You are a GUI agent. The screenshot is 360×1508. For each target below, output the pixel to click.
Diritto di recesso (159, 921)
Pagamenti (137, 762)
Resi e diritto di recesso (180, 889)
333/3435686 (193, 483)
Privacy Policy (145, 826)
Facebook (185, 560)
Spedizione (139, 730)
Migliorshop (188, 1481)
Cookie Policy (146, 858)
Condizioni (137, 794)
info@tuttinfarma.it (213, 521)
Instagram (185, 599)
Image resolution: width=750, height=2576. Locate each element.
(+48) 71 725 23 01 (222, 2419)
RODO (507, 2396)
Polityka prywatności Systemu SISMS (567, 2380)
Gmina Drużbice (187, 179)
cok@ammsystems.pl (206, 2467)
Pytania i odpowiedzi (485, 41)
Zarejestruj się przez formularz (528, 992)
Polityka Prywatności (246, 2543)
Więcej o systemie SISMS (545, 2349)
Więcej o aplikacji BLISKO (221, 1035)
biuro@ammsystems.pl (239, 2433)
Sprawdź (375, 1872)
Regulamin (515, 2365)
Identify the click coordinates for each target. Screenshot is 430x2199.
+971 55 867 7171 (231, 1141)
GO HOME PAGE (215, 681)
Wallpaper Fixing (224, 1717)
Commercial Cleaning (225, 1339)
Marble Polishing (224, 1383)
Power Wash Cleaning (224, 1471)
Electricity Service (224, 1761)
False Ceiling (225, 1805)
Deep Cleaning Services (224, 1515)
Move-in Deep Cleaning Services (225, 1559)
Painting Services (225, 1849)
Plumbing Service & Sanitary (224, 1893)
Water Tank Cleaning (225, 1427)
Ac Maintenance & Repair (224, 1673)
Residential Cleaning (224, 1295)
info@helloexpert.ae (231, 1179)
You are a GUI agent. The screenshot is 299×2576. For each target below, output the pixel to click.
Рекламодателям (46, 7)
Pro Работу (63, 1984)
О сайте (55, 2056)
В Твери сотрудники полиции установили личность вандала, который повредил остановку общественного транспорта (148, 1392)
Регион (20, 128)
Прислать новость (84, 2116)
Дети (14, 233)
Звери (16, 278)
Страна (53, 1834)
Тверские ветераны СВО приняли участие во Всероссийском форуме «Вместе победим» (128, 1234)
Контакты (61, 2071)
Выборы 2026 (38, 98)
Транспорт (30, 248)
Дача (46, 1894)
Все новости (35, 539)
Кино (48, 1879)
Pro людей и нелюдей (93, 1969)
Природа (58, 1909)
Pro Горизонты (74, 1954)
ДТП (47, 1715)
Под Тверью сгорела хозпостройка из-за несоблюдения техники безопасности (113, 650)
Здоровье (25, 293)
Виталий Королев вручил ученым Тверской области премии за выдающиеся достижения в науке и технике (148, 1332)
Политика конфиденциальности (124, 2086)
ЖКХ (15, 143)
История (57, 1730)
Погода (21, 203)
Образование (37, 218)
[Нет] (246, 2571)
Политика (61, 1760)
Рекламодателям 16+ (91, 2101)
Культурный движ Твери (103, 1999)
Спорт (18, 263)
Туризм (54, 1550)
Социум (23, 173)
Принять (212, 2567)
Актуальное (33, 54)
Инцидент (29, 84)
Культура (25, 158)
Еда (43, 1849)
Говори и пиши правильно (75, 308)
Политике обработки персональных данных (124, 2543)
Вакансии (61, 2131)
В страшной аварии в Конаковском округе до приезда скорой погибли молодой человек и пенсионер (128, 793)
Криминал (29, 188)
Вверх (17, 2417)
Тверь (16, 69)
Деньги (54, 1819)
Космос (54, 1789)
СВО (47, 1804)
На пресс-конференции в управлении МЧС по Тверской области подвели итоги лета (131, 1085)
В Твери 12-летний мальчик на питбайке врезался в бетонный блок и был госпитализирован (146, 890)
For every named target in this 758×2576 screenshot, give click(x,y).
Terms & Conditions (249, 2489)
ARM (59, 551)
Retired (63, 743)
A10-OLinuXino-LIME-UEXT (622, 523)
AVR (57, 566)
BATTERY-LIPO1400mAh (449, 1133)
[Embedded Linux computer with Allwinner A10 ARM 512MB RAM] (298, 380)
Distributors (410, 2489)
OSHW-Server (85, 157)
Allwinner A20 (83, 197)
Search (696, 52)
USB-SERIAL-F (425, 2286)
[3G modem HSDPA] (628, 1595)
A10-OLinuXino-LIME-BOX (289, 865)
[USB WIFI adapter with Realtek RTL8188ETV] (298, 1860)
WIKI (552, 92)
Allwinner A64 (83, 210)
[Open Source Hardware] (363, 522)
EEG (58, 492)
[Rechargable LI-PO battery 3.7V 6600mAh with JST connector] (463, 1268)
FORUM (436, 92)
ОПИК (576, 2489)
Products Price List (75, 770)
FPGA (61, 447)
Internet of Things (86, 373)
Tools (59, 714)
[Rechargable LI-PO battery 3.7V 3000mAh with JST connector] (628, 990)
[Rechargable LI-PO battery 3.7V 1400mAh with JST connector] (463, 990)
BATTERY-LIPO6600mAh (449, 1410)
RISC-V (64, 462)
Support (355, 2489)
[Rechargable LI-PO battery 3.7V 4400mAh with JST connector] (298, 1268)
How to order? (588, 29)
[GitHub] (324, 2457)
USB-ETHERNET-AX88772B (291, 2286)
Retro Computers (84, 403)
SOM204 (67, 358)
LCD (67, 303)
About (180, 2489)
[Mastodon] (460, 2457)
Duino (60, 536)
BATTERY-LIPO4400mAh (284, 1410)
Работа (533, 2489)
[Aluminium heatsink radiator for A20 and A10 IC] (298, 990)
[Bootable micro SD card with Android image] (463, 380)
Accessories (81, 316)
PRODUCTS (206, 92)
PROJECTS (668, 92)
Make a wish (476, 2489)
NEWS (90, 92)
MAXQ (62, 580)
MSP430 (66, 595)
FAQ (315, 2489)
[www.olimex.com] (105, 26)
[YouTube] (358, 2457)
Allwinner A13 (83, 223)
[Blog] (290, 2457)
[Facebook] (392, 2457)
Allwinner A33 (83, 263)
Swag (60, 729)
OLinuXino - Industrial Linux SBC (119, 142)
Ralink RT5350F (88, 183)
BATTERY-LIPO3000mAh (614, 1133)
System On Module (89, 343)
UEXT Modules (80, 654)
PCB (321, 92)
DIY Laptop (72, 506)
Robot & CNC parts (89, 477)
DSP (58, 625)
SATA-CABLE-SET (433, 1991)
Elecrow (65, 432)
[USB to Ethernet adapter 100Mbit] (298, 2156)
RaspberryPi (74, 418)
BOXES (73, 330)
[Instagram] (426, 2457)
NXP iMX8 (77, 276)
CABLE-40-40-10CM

WHAT TO WORK ON: Type out the entries exactly as they appear above.

ANSWER BOX:
You are a GUI agent. The screenshot is 360×1508. For each target below, output the pixel to click.
Diritto di recesso (159, 921)
Pagamenti (137, 762)
Resi e diritto di recesso (180, 889)
333/3435686 (193, 483)
Privacy Policy (145, 826)
Facebook (185, 560)
Spedizione (139, 730)
Migliorshop (188, 1481)
Cookie Policy (146, 858)
Condizioni (137, 794)
info@tuttinfarma.it (213, 521)
Instagram (185, 599)
Image resolution: width=750, height=2576. Locate each element.
(+48) 71 725 23 01 (222, 2419)
RODO (507, 2396)
Polityka prywatności Systemu SISMS (567, 2380)
Gmina Drużbice (187, 179)
cok@ammsystems.pl (206, 2467)
Pytania i odpowiedzi (485, 41)
Zarejestruj się przez formularz (528, 992)
Polityka Prywatności (246, 2543)
Więcej o systemie SISMS (545, 2349)
Więcej o aplikacji BLISKO (221, 1035)
biuro@ammsystems.pl (239, 2433)
Sprawdź (375, 1872)
Regulamin (515, 2365)
Identify the click coordinates for each target. Screenshot is 430x2199.
+971 55 867 7171 (231, 1141)
GO HOME PAGE (215, 681)
Wallpaper Fixing (224, 1717)
Commercial Cleaning (225, 1339)
Marble Polishing (224, 1383)
Power Wash Cleaning (224, 1471)
Electricity Service (224, 1761)
False Ceiling (225, 1805)
Deep Cleaning Services (224, 1515)
Move-in Deep Cleaning Services (225, 1559)
Painting Services (225, 1849)
Plumbing Service & Sanitary (224, 1893)
Water Tank Cleaning (225, 1427)
Ac Maintenance & Repair (224, 1673)
Residential Cleaning (224, 1295)
info@helloexpert.ae (231, 1179)
You are a GUI agent. The screenshot is 299×2576. For each target below, output the pixel to click.
Рекламодателям (46, 7)
Pro Работу (63, 1984)
О сайте (55, 2056)
В Твери сотрудники полиции установили личность вандала, который повредил остановку общественного транспорта (148, 1392)
Регион (20, 128)
Прислать новость (84, 2116)
Дети (14, 233)
Звери (16, 278)
Страна (53, 1834)
Тверские ветераны СВО приняли участие во Всероссийском форуме «Вместе победим» (128, 1234)
Контакты (61, 2071)
Выборы 2026 (38, 98)
Транспорт (30, 248)
Дача (46, 1894)
Все новости (35, 539)
Кино (48, 1879)
Pro людей и нелюдей (93, 1969)
Природа (58, 1909)
Pro Горизонты (74, 1954)
ДТП (47, 1715)
Под Тверью сгорела хозпостройка из-за несоблюдения техники безопасности (113, 650)
Здоровье (25, 293)
Виталий Королев вручил ученым Тверской области премии за выдающиеся достижения в науке и технике (148, 1332)
Политика конфиденциальности (124, 2086)
ЖКХ (15, 143)
История (57, 1730)
Погода (21, 203)
Образование (37, 218)
[Нет] (246, 2571)
Политика (61, 1760)
Рекламодателям 16+ (91, 2101)
Культурный движ Твери (103, 1999)
Спорт (18, 263)
Туризм (54, 1550)
Социум (23, 173)
Принять (212, 2567)
Актуальное (33, 54)
Инцидент (29, 84)
Культура (25, 158)
Еда (43, 1849)
Говори и пиши правильно (75, 308)
Политике обработки персональных данных (124, 2543)
Вакансии (61, 2131)
В страшной аварии в Конаковском округе до приезда скорой погибли молодой человек и пенсионер (128, 793)
Криминал (29, 188)
Вверх (17, 2417)
Тверь (16, 69)
Деньги (54, 1819)
Космос (54, 1789)
СВО (47, 1804)
На пресс-конференции в управлении МЧС по Тверской области подвели итоги лета (131, 1085)
В Твери 12-летний мальчик на питбайке врезался в бетонный блок и был госпитализирован (146, 890)
For every named target in this 758×2576 screenshot, give click(x,y).
Terms & Conditions (249, 2489)
ARM (59, 551)
Retired (63, 743)
A10-OLinuXino-LIME-UEXT (622, 523)
AVR (57, 566)
BATTERY-LIPO1400mAh (449, 1133)
[Embedded Linux computer with Allwinner A10 ARM 512MB RAM] (298, 380)
Distributors (410, 2489)
OSHW-Server (85, 157)
Allwinner A20 (83, 197)
Search (696, 52)
USB-SERIAL-F (425, 2286)
[3G modem HSDPA] (628, 1595)
A10-OLinuXino-LIME-BOX (289, 865)
[USB WIFI adapter with Realtek RTL8188ETV] (298, 1860)
WIKI (552, 92)
Allwinner A64 (83, 210)
[Open Source Hardware] (363, 522)
EEG (58, 492)
[Rechargable LI-PO battery 3.7V 6600mAh with JST connector] (463, 1268)
FORUM (436, 92)
ОПИК (576, 2489)
Products Price List (75, 770)
FPGA (61, 447)
Internet of Things (86, 373)
Tools (59, 714)
[Rechargable LI-PO battery 3.7V 3000mAh with JST connector] (628, 990)
[Rechargable LI-PO battery 3.7V 1400mAh with JST connector] (463, 990)
BATTERY-LIPO6600mAh (449, 1410)
RISC-V (64, 462)
Support (355, 2489)
[Rechargable LI-PO battery 3.7V 4400mAh with JST connector] (298, 1268)
How to order? (588, 29)
[GitHub] (324, 2457)
USB-ETHERNET-AX88772B (291, 2286)
Retro Computers (84, 403)
SOM204 (67, 358)
LCD (67, 303)
About (180, 2489)
[Mastodon] (460, 2457)
Duino (60, 536)
BATTERY-LIPO4400mAh (284, 1410)
Работа (533, 2489)
[Aluminium heatsink radiator for A20 and A10 IC] (298, 990)
[Bootable micro SD card with Android image] (463, 380)
Accessories (81, 316)
PRODUCTS (206, 92)
PROJECTS (668, 92)
Make a wish (476, 2489)
NEWS (90, 92)
MAXQ (62, 580)
MSP430 (66, 595)
FAQ (315, 2489)
[www.olimex.com] (105, 26)
[YouTube] (358, 2457)
Allwinner A13 (83, 223)
[Blog] (290, 2457)
[Facebook] (392, 2457)
Allwinner A33 (83, 263)
Swag (60, 729)
OLinuXino - Industrial Linux SBC (119, 142)
Ralink RT5350F (88, 183)
BATTERY-LIPO3000mAh (614, 1133)
System On Module (89, 343)
UEXT Modules (80, 654)
PCB (321, 92)
DIY Laptop (72, 506)
Robot & CNC parts (89, 477)
DSP (58, 625)
SATA-CABLE-SET (433, 1991)
Elecrow (65, 432)
[USB to Ethernet adapter 100Mbit] (298, 2156)
RaspberryPi (74, 418)
BOXES (73, 330)
[Instagram] (426, 2457)
NXP iMX8 (77, 276)
CABLE-40-40-10CM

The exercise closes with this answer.